Last week, at the New York Times, Dan Bilefsky — following the work of David Crystal, a British linguist — wrote that the period “is gradually being felled in the barrage of instant messaging that has become synonymous with the digital age[.]” The idea, illustrated humorously in a later piece by the Washington Post’s Jeff Guo, is that the interfaces we use for digital communication are eliminating the need for periods. Our messages are delivered in discrete units — or, again, “units of sense” — which make periods redundant. Now, the story goes, periods are “deployed as a weapon to show irony, syntactic snark, insincerity, even aggression[.]” They now have “an emotional charge.” Well, they always did.
After reading Bilefsky’s piece, I was convinced more than ever that periods are going nowhere. To begin with, his performative exercise — he removes almost all of the periods from the piece — undercuts his argument. His deletion of the periods is meant to show that the piece can be read without them, but, if you notice, a period manages to sneak into the text. Also, without the period in the final line (look for yourself), you can’t register whether or not it’s a question. But what proves the usefulness of periods should be obvious: you can read the piece more easily if they’re there.
Bilefsky’s piece — or any long piece without periods — is like a car without brakes. You can drive it, but you’d rather not. (And, anyway, why do all grammar pieces have to perform the argument they describe?) Of course, it’s fine not to use periods in text messages (or anywhere, if you don’t want to), but the idea that periods will be eliminated is denied by Crystal’s own work. In Making a Point: The Persnickety Story of English Punctuation (a work cited by Bilefsky), he points out that many texts are getting longer (this includes novels), a fact which suggests that periods will stick around despite the omnipresence of texting:
But punctuation is important for more than just reasons of social expectation and acceptability. It has proved to be valuable in aiding swift comprehension, especially as texts have become longer, more complex, and more varied over the centuries. It helps writers to organize their thoughts on the page, and it helps readers to process continuous text with a minimum of discomfort. While it’s possible to read a piece of text without any punctuation at all and still understand it without ambiguity – as we saw at the very beginning of this book – such a task is undeniably more difficult.
There is something naive, too, about the idea that digital communication will retain the same quasi-poetic, line-broken, period-free form over the years. It’s advantageous for publishing and social media platforms (inasmuch as they aren’t the same thing) to allow for longer texts. It accounts for recent moves by Facebook (Instant Articles), the entire existence of Medium, and rumors that tweets will soon “go long.” Even on the internet, the period is as necessary as ever.
And we have a way of exaggerating the crossover effects between formal (Standard English) and informal modes (message speak) of written language. But the doubling of linguistic modes within a community is nothing new. As Crystal (again) notes, we have a name for this common development: diglossia. On this he couldn’t be more straightforward:
The arrival of the Internet is not the end of punctuation as we know it. Rather, as Hale and Scanlon suggest, we live in two punctuation worlds now – one standard, the other nonstandard.
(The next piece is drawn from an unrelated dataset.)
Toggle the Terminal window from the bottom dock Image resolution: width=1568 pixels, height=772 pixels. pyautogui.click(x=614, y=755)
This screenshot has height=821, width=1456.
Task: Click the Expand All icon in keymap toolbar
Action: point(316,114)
The situation parallels what we see in the more general linguistic scenario that sociolinguists call diglossia (the simultaneous use in a society of a language that has two contrasting varieties, such as Classical Arabic and colloquial Arabic) – only here we would need to call it digraphia.
Anyway, periods are hard to get rid of. Even Gertrude Stein, who once “felt that writing should go on” — that it should move encumbered between units of sense — returned to the period after their breakup:
Beside I had always like the look of periods and I liked what they did. Stopping sometime did not really keep one from going on, it was nothing that interfered, it was only something that happened, and as it happened as a perfectly natural happening, I did not believe in periods and I used them. I really never stopped using them.
Stein goes on to hint that periods have potential to be surprising, that they “might later come to have a life of their own to commence breaking up things in arbitrary ways.” In a historical moment when writers were gleefully deranging usage, she clings to this anarchic reliability. “I say recently,” she writes of periods, “I have felt that one could need them more than one had ever needed them.” Same.